About this exercise » In the copy of the lines below, leave out pictures and print everything else exactly.

(Records to use)

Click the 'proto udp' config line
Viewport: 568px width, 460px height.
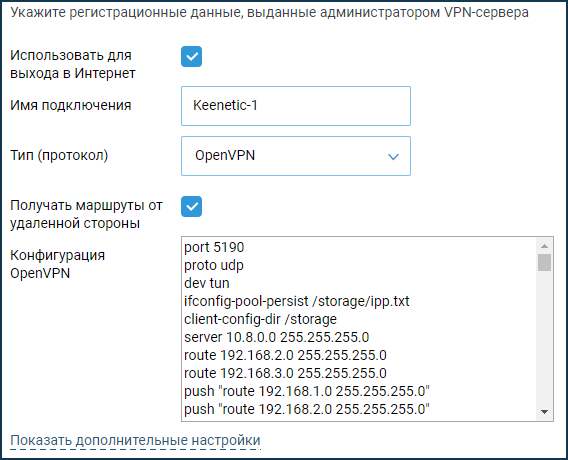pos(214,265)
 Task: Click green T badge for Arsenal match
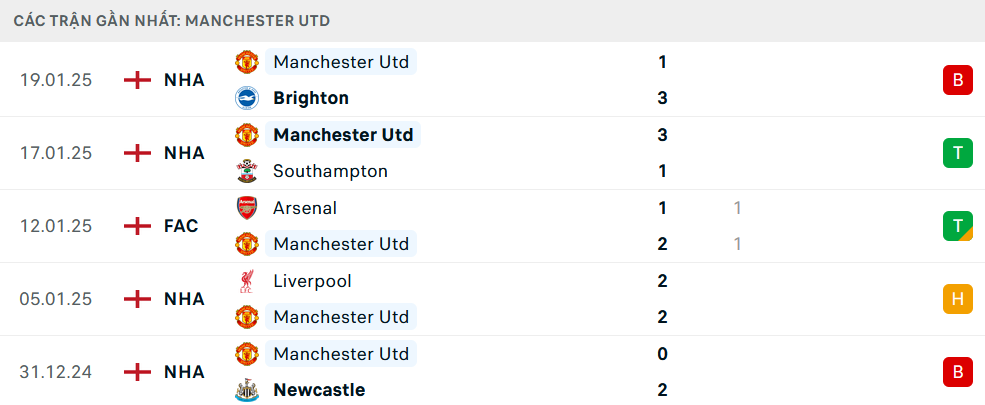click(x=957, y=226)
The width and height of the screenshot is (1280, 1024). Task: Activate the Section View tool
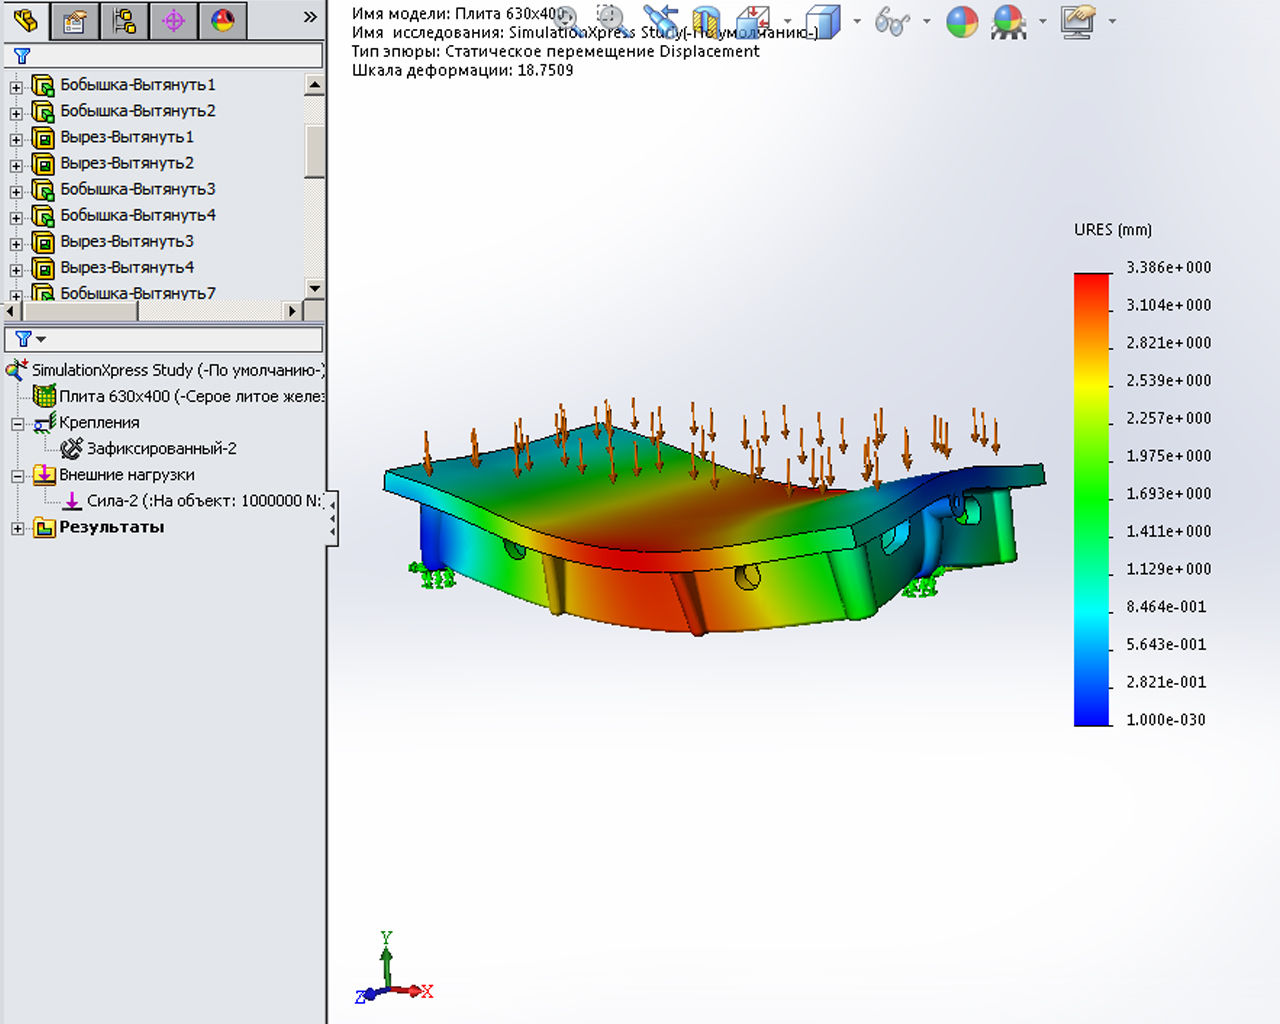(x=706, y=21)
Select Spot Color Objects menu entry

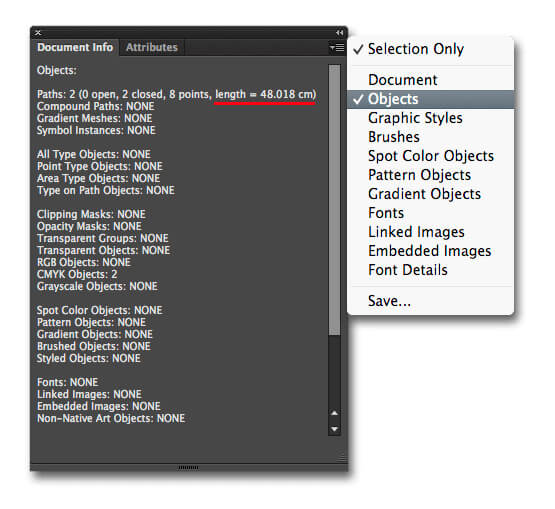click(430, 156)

(End Records to use)

Solved problem »
Click the 'proto udp' config line
Viewport: 568px width, 460px height.
pos(214,265)
 Task: Click green T badge for Arsenal match
click(x=957, y=226)
The width and height of the screenshot is (1280, 1024). Task: Activate the Section View tool
(x=706, y=21)
Select Spot Color Objects menu entry

click(430, 156)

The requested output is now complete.